____ Provided passage

In furtherance of this same purpose of promoting convenience of identification for filing, reference, etc., the Title of the argumentative brief is but slightly different. It appears on the back of the last page only, and, like the title of a book, serves as an endorsement. For example:

WILLIAMS COLLEGE

BRIEF OF AN ARGUMENT ON

THE PARTICIPATION OF FRESHMEN IN INTERCOLLEGIATE ACTIVITIES

WILLIAM D. SPENLOW, '16

January 24, 1916

The Preliminary Statement and the Preliminary Introduction. This division of the legal brief usually follows immediately after the Title. It states, in a concise paragraph, the general substance of the case at issue. It is phrased at full length, rather than in the abbreviated form that characterizes titles and general memoranda. The following preliminary statement is typical:

This is an appeal from a judgment of the Appellate Division, Second Department, affirming a judgment of the Supreme Court, entered in the Hamilton County Clerk's Office, May 15, 1913, in favor of the Plaintiff, and against the Defendant for $5000 damages, and $161.40 costs, entered upon a verdict of a jury after a trial held at the March, 1913, term before Mr. Justice William W. Collins.

SPENLOW AND JORKINS,

Attorneys for Defendant.

The corresponding division of the argumentative brief -the Preliminary Introduction is but a slight modi

fication of the Preliminary Statement as presented above. It serves to introduce the subject of discussion and to acquaint the reader definitely with the general matter in hand before he undertakes the rather elaborate introduction wherein terms are defined, extraneous matter cleared away, and the main issues unmasked. It therefore conveniently occupies a separate page, and serves the same purpose as does the title-page of a book. For instance:

This is a brief of a speech by Senator Beveridge of Indiana, delivered in the Senate of the United States, January 9, 1900, in favor of the retention of the Philippine Islands by the United States, and presented in reply to a request from the Senate for the results of a personal observation recently made by the speaker in the islands of the Far East.

The advantage of this somewhat full, but certainly clear, Preliminary Statement is that, at the very threshold of his work, the reader finds his mind entirely satisfied as to the exact subject that the maker of the brief is about to discuss. It is no part of this Preliminary Introduction, however, to present any step of the argument, or even to clear any ground preparatory for the argument. It is simply explanatory, and serves no other purpose than to state in full all that is necessary for understanding the exact substance of the brief that follows.

________
____ Listing

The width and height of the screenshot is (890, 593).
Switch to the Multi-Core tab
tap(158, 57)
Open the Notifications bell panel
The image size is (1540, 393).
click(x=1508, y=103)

________

• Challenges:
a - Answer these questions from the brief-writing passage:
(i) Where does the Title of the argumentative brief appear?
(ii) What amount of damages was awarded to the Plaintiff in the sample preliminary statement?
(iii) On what date did Senator Beveridge deliver the speech described in the sample Preliminary Introduction?
b - From the brief-writing passage, return the text starting at "The Preliminary Statement and" and ending at "William W. Collins.".
The records have no role in this exercise.

• The replies:
a -
(i) On the back of the last page only.
(ii) $5000.
(iii) January 9, 1900.

b -
The Preliminary Statement and the Preliminary Introduction. This division of the legal brief usually follows immediately after the Title. It states, in a concise paragraph, the general substance of the case at issue. It is phrased at full length, rather than in the abbreviated form that characterizes titles and general memoranda. The following preliminary statement is typical:

This is an appeal from a judgment of the Appellate Division, Second Department, affirming a judgment of the Supreme Court, entered in the Hamilton County Clerk's Office, May 15, 1913, in favor of the Plaintiff, and against the Defendant for $5000 damages, and $161.40 costs, entered upon a verdict of a jury after a trial held at the March, 1913, term before Mr. Justice William W. Collins.